Does "do_divide_error" function call says that my program some-where do "divide by zero operation" ?

Thanks and Regards,
Navneet Kataria
P.S. -> I am using Fedora Core 2 OS and 2.6.5-1.358smp kernel.

titan22 · 04-13-2009, 08:28 AM

It's bottom (caller) to top (callee). At some point in time do_divide_error() called do_exit().

nkataria · 04-14-2009, 11:57 PM

Thanks for the reply, titan22.

Can you also help me in finding the cause of the problem ? As of now, I think It is happening because of some hardware issue. As the same application is running fine in other hardware set with same OS loaded in it. What kind of probable hardware issue it may be ?

--
Thanks and Regards,
Navneet Kataria

titan22 · 04-17-2009, 10:06 AM

Your hardware issue is likely the driver that implements "close". The driver may need different implementation for different hardware. Sometimes in /var/log/messages you can see the instruction EIP that is causing the problem. You can decipher that by gdb.

For example:
kernel: EIP is at d_instantiate+0x2d/0x56
[11:05am] /usr/src/linux-2.6.6-1.435.2.3.lair6smp
44 > gdb vmlinux
(gdb) info line *d_instantiate+0x2d
Line 66 of "list.h" starts at address 0xc0167d87
and ends at 0xc0167d8a <d_instantiate+48>.

Since only limited output is available and the stack dump does not give a very clear image. Two close() in one stack which is impossible. The best guess is that it crashed during do_page_fault().

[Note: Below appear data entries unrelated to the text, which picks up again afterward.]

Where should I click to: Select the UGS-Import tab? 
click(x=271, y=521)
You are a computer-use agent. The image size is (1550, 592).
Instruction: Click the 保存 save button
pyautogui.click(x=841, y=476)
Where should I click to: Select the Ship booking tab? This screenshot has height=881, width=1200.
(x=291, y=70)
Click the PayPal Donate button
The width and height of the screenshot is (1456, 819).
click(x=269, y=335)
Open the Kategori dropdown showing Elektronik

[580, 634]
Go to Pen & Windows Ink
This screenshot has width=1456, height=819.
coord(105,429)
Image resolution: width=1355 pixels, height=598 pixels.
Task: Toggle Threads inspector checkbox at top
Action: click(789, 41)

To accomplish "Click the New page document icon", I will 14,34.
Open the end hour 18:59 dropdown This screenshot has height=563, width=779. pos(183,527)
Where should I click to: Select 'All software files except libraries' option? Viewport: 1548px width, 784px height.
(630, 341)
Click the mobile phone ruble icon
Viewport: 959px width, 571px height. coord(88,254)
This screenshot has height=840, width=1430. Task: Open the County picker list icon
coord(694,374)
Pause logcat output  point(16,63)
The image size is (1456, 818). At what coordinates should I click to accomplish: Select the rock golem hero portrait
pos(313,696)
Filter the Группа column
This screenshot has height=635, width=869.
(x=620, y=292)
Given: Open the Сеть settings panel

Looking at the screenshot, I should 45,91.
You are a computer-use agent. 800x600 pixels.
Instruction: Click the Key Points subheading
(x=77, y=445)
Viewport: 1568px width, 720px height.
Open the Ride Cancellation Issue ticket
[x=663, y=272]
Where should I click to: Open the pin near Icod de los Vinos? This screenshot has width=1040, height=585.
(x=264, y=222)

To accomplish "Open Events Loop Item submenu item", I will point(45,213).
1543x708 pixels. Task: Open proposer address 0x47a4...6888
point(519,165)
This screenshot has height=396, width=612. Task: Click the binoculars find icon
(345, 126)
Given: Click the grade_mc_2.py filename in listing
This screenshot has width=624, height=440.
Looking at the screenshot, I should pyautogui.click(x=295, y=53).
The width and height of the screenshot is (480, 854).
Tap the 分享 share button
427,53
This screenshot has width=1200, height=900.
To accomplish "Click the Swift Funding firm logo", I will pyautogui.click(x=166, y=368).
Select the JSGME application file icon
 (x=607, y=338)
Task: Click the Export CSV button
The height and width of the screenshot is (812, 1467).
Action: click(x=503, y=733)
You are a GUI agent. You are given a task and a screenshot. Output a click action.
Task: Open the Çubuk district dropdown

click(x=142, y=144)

Apr 12 14:51:12 localhost kernel: [<021209d0>] do_exit+0x386/0x390
Apr 12 14:51:12 localhost kernel: [<02106693>] do_divide_error+0x0/0xaa
Apr 12 14:51:12 localhost kernel: [<02118df5>] do_page_fault+0x2fd/0x4b4
Apr 12 14:51:12 localhost kernel: [<0214e2d3>] sys_close+0x0/0x61
Apr 12 14:51:12 localhost kernel: [<0214e2d3>] sys_close+0x0/0x61

Translate "do_page_fault+0x2fd/0x4b4" and "sys_close+0x0/0x61" to the corresponding line numbers. Check if any possible divide by zero occurs around the line number. do_page_fault() internally does not do any "divide" operation. It's likely that the divide operation is done in a function called by do_page_fault(). For example handle_mm_fault() (just a guess). Close() can be implemented by either a filesystem or network drivers.

You can also add assert() or panic() around the possible candidates and narrow down the problem. That should tell you the exact line number when the unexpected happens

nkataria · 04-27-2009, 04:30 AM

Thanks once again Titan22 !!

I tried my application on Red-hat ES OS. The issue seems to be resolved, since the application along the OS is running fine since 10 days.

BTW I could not debug FC2 kernel in my case, because I could not locate the "vmlinux" file for it. I guess I need to compile the kernel [from the provided source] for the file (vmlinux) to be generated.

So It looks like a hardware compatibility issue with FC2, which got resolved with RH-ES4.

One more thing I want to ask is that, Why different distributions (like Fedora, Debian) instrument the standard kernel? Also Why they don't clearly specify the changes they had done?